Artikel i vetenskaplig tidskrift
Författare M. A. La Merrill
S. Sethi
L. Benard
E. Moshier
Börje Haraldsson
C. Buettner
Publicerad i Environmental Health Perspectives
Volym 124
Nummer/häfte 11
Sidor 1722-1727
ISSN 0091-6765
Publiceringsår 2016
Publicerad vid Institutionen för medicin, avdelningen för molekylär och klinisk medicin
Sidor 1722-1727
Språk en
Länkar dx.doi.org/10.1289/EHP164
Ämnesord persistent organic pollutants, cardiovascular-disease, gene-expression, blood-pressure, organochlorine pesticides, beta-cells, fetal, 2,3,7,8-tetrachlorodibenzo-p-dioxin, association, growth, Environmental Sciences & Ecology, Public, Environmental & Occupational, Health, Toxicology
Ämneskategorier Miljömedicin, Kardiologi, Toxikologi

Sammanfattning

BACKGROUND: Dichlorodiphenyltrichloroethane (DDT) was used extensively to control malaria, typhus, body lice, and bubonic plague worldwide, until countries began restricting its use in the 1970s. However, the use of DDT to control vector-borne diseases continues in developing countries. Prenatal DDT exposure is associated with elevated blood pressure in humans. OBJECTIVE: We hypothesized that perinatal DDT exposure causes hypertension in adult mice.
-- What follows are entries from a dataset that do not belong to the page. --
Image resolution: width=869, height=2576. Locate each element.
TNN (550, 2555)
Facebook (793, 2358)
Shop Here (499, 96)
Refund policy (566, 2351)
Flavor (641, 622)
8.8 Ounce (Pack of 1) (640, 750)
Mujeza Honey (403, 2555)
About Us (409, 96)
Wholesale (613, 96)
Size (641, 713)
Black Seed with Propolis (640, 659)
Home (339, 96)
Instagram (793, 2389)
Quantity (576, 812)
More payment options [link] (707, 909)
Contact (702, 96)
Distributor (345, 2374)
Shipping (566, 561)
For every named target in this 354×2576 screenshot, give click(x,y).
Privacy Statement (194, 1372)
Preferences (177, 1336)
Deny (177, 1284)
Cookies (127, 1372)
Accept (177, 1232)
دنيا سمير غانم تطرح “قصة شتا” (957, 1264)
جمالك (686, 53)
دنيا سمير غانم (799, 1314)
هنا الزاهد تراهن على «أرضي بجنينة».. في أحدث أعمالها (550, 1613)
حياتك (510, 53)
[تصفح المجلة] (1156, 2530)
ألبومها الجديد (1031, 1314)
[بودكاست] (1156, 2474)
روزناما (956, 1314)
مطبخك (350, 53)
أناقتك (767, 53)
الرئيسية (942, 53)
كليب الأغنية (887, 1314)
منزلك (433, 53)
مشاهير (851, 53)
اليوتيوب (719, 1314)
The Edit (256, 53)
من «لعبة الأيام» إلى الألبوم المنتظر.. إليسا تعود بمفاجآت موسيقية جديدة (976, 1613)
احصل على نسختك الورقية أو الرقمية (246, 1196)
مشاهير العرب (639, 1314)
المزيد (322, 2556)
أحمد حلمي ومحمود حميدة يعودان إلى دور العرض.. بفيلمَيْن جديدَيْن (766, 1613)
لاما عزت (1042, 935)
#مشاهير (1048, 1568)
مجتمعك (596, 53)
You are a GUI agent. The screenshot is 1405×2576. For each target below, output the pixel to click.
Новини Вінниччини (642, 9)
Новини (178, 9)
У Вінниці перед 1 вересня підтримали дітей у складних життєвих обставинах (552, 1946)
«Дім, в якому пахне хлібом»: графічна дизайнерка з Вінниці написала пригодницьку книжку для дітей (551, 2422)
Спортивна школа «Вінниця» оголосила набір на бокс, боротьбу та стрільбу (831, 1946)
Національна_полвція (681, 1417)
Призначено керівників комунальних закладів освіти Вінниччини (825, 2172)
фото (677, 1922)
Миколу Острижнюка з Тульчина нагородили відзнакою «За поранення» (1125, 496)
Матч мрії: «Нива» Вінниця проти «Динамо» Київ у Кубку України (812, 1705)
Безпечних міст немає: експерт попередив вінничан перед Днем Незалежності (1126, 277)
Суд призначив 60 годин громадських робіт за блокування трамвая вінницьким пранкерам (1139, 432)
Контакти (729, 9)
METHODS: DDT was administered to C57BL/6J dams from gestational day 11.5 to postnatal day 5. Blood pressure (BP) and myocardial wall thickness were measured in male and female adult offspring. Adult mice were treated with an angiotensin converting enzyme (ACE) inhibitor, captopril, to evaluate sensitivity to amelioration of DDT-associated hypertension by ACE inhibition. We further assessed the influence of DDT exposure on the expression of mRNAs that regulate BP through renal ion transport. RESULTS: Adult mice perinatally exposed to DDT exhibited chronically increased systolic BP, increased myocardial wall thickness, and elevated expression of mRNAs of several renal ion transporters. Captopril completely reversed hypertension in mice perinatally exposed to DDT. CONCLUSIONS: These data demonstrate that perinatal exposure to DDT causes hypertension and cardiac hypertrophy in adult offspring. A key mechanism underpinning this hypertension is an overactivated renin angiotensin system because ACE inhibition reverses the hypertension induced by perinatal DDT exposure.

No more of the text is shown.